Models · NemoRL · DPO

Where the learning loops are visible. NemoRL PPO training curve, the preference-learning fingerprint, and the continuous-learning scheduler with three jobs.

Overview

The Models page is split into three sections:

NemoRL live training curve — episode rewards over time for the current PPO run + the last N runs.
Preference fingerprint — sector tilts, rejected-symbol chips, approve / override / reject counts, realized-alpha capture.
Continuous-learning scheduler — three APScheduler jobs with next-run / last-run / run-now controls.

NemoRL

Click Train new run →. Pick universe, total_timesteps (default 3000), and learning-rate schedule. The PPO trainer runs on cuda and the curve updates every 100 timesteps. Policy zip persists to data/rl/policy_<timestamp>.zip.

See NemoRL engine docs for env shape and reward function.

Preference fingerprint

Reflects everything the PreferenceLearningAgent has seen on the bus. Updates on every OrderFilled, RebalanceApproved, RebalanceRejected.

panel	shows
Approve / Override / Reject counts	Total decisions in the audit ledger and ratio.
Sector tilt bars	Your historical over/under-weights by sector vs the proposals.
Rejected-symbol chips	Top 10 names you've rejected. Click to see why.
Turnover preference	Where your override rate spikes vs proposal turnover.
Realized-alpha capture	T+5 outcome of approved vs rejected proposals.
DPO dataset status	`{n_pairs, ready_to_train, blocking}`. Once `n_pairs >= 50`, the nightly LoRA train fires.

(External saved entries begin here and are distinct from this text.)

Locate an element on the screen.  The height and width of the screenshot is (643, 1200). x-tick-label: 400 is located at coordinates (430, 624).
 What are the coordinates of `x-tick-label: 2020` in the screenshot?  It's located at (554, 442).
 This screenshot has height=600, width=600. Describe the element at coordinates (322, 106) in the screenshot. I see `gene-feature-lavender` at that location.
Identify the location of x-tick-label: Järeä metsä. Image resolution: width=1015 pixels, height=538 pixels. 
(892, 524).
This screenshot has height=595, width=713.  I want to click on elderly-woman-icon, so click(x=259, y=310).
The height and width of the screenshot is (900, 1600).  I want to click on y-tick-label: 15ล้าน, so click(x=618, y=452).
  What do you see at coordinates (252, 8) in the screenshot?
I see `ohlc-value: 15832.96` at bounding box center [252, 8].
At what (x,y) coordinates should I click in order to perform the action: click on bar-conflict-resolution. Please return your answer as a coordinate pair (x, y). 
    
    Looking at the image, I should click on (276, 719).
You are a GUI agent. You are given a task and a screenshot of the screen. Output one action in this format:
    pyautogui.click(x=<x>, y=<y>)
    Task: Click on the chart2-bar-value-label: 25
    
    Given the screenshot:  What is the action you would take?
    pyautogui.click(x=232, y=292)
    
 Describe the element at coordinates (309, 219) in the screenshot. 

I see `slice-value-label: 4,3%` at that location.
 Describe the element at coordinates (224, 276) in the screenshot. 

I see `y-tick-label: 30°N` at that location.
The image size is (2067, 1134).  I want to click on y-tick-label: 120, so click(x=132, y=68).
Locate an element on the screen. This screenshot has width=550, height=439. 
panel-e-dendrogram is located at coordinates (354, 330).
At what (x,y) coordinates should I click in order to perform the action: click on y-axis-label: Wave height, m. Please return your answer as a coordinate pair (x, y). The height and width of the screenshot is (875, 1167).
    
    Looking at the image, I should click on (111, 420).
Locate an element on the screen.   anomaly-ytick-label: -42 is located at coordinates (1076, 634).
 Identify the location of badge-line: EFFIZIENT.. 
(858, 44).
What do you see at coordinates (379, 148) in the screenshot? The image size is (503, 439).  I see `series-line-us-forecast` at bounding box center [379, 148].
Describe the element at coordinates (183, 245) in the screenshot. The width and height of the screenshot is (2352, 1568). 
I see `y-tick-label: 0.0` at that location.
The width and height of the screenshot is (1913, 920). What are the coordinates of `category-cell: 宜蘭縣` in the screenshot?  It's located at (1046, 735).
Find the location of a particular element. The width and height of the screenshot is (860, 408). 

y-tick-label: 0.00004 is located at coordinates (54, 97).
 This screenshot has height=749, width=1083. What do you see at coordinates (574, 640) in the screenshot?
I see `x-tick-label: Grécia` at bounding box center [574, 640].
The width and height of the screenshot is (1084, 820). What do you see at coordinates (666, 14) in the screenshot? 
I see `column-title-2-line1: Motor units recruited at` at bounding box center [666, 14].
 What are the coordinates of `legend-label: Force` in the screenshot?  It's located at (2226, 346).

Continuous-learning scheduler

Three APScheduler jobs:

job	cron	what it does
`preference_extract`	daily 23:00 ET	Read `rebalance_decisions.jsonl`; backfill T+5 outcomes; emit DPO pairs.
`dpo_train_check`	daily 23:15 ET	If `n_pairs >= 50` && `trl` installed && GPU available → LoRA fine-tune the PM-narration model.
`nemorl_retrain`	Sun 02:00 ET	PPO retrain on the current sleeve universe. Persists a policy.

Each job has Run now so you can fire it manually for demos or sanity checks. History persists to data/scheduler/jobs.jsonl — every fire (success, error, skip) gets a row.

What the curve should look like

Climbing then plateau — normal. The policy is exploiting what it found.
Climbing then collapse — usually a reward-shaping issue. Check turnover_cost; if it's too low the policy churns and realized vol blows up.
Flat at zero — env is rejecting actions. Check the NVTraderEnv action bounds.
Mean reward > current portfolio — the policy claims to beat your live portfolio. Inspect with a paper-side comparison before promoting.

REST surface

Verb	Path	Purpose
GET	`/api/rl/status`	Active run, last completed run, policy registry.
POST	`/api/rl/train`	Body: `{symbols, total_timesteps, lr}`. Returns `{run_id}`.
GET	`/api/preferences/status`	DPO dataset state.
POST	`/api/preferences/extract`	Fire the extraction job ad-hoc.
GET	`/api/scheduler/jobs`	All three jobs + next/last fire.
POST	`/api/scheduler/run_now/{job_id}`	Fire a job manually.